An Italian scientist, Galileo, made one of the first telescopes--it was about as powerful as an opera glass--and turned it on the heavenly bodies with wonderful results. He found the sun moving unmistakably on its axis, Venus showing phases according to her position in relation to the sun, Jupiter accompanied by revolving moons, or satellites, and the Milky Way composed of a multitude of separate stars. Galileo rightly believed that these discoveries confirmed the theory of Copernicus.
Another man of genius, the German Kepler, worked out the mathematical laws which govern the movements of the planets. He made it clear that the planets revolve around sun in elliptical instead of circular orbits. Kepler's investigations afterwards led to the discovery of the principle of gravitation.
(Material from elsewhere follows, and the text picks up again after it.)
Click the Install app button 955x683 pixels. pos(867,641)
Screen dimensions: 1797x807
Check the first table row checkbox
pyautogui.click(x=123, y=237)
VESALIUS, 1514-1564 AND HARVEY, 1578-1657
Two other scientists did epochal work in a field far removed from astronomy. Vesalius, a Fleming, who studied in Italian medical schools, gave to the world the first careful description of the human body based on actual dissection. He was thus the founder of human anatomy. Harvey, an Englishman, after observing living animals, announced the discovery of the circulation of the blood. He thereby founded human physiology.
THE SCIENTIFIC METHOD
Copernicus, Galileo, Kepler, Vesalius, Harvey, and their fellow workers built up the scientific method. In the Middle Ages students had mostly been satisfied to accept what Aristotle and other philosophers had said, without trying to prove their statements. Kepler, for instance, was the first to disprove the Aristotelian idea that, as all perfect motion is circular, therefore the heavenly bodies must move in circular orbits. Similarly, the world had to wait many centuries before Harvey showed Aristotle's error in supposing that the blood arose in the liver, went thence to the heart, and by the veins was conducted over the body. The new scientific method rested on observation and experiment. Students learned at length to take nothing for granted, to set aside all authority, and to go straight to nature for their facts. As Lord Bacon, one of Shakespeare's contemporaries and a severe critic of the old scholasticism, declared, "All depends on keeping the eye steadily fixed upon the facts of nature, and so receiving their images simply as they are, for God forbid that we should give out a dream of our own imagination for a pattern of the world." Modern science, to which we owe so much, is a product of the Renaissance.